Gathering disease-related information and educational materials is necessary, but not sufficient building systems that deliver personally relevant information to patients.  Certainly disease information (e.g., seizure type) is one component, but characteristics about the patient, as well as the information source itself are also key components.  These later components are general, and thus apply across disease populations.  Recommended characteristics that have worked well are presented below.  Those looking to catalog items can find a template spreadsheet with appropriate pick-list items here.  

  • Type
    • Description: The media type of item
    • Options: Website, Video, Podcast, Text
    • Notes: The “Text” option refers to written information to be inserted into a report. Ideally the text is dynamic, rather than static. That is, the text generated should be logic-driven based on patient data values. For instance, Low, Normal, and High may be used to describe a lab value as appropriate.
  • Domain
    • Description: The item’s relevant domain area
    • Options: Specified by the model adopted and any modifications. In the current example: Emotional Health, Stress Management, Sleep, Diet and Nutrition, Physical Activity, Independent living, Social Relationships, Education and Employment, Disease Information, General, Treatment and Procedures
    • Notes None.
  • Disease Relationship
    • Description: Whether the item is related to a specific disease (e.g., seizure type) or generally applicable across disease populations (e.g., sleep hygiene)

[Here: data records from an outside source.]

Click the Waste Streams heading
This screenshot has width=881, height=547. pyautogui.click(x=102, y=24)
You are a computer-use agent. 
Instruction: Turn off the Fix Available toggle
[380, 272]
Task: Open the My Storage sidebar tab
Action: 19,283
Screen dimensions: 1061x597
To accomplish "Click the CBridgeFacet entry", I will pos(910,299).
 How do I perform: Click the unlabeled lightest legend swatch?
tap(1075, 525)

    • Options: General, Disease Specific
    • Notes: Within multi-disease informational systems, this characteristic identifies items that are applicable across more than one disease state (e.g., educational video on “MRI – What to expect”).
  • Audience
    • Description: The target audience of the item
    • Options: General Public, Scientific
    • Notes: Used to identify whether the informational item targets the scientific community (e.g., a journal article) or the general public. The writing style and background knowledge assumptions are typically distinct enough that thought best to present these target types separately.
  • Reading Level
    • Description: Reading level of the item
    • Options: 5Th Grade or below, 6th to 9th Grade, 10th Grade or Above
    • Notes: None
  • Developmental Level
    • Description: The target developmental level of the item
    • Options: Lower School, Middle School, High School or Above
    • Notes: None
  • Access Information
    • Description: How the item is accessed
    • Options: URL, File Path
    • Notes: None
  • Target Person(s)
    • Description: The target person of the item
    • Options: Patient, Caregiver with Adult Patient, Caregiver with Child Patient
    • Notes: None.
  • Access Link or File Path
    • Description: The link or file path of the item
    • Options: None
    • Notes: None
  • Description
    • Description: Item Description
    • Options: None
    • Notes: Summary sentence or two about the item.

Taken together, these characteristics will help further the efforts to successfully connect patients to relevant information.  Forthcoming articles will examine other components and examples from various disease populations.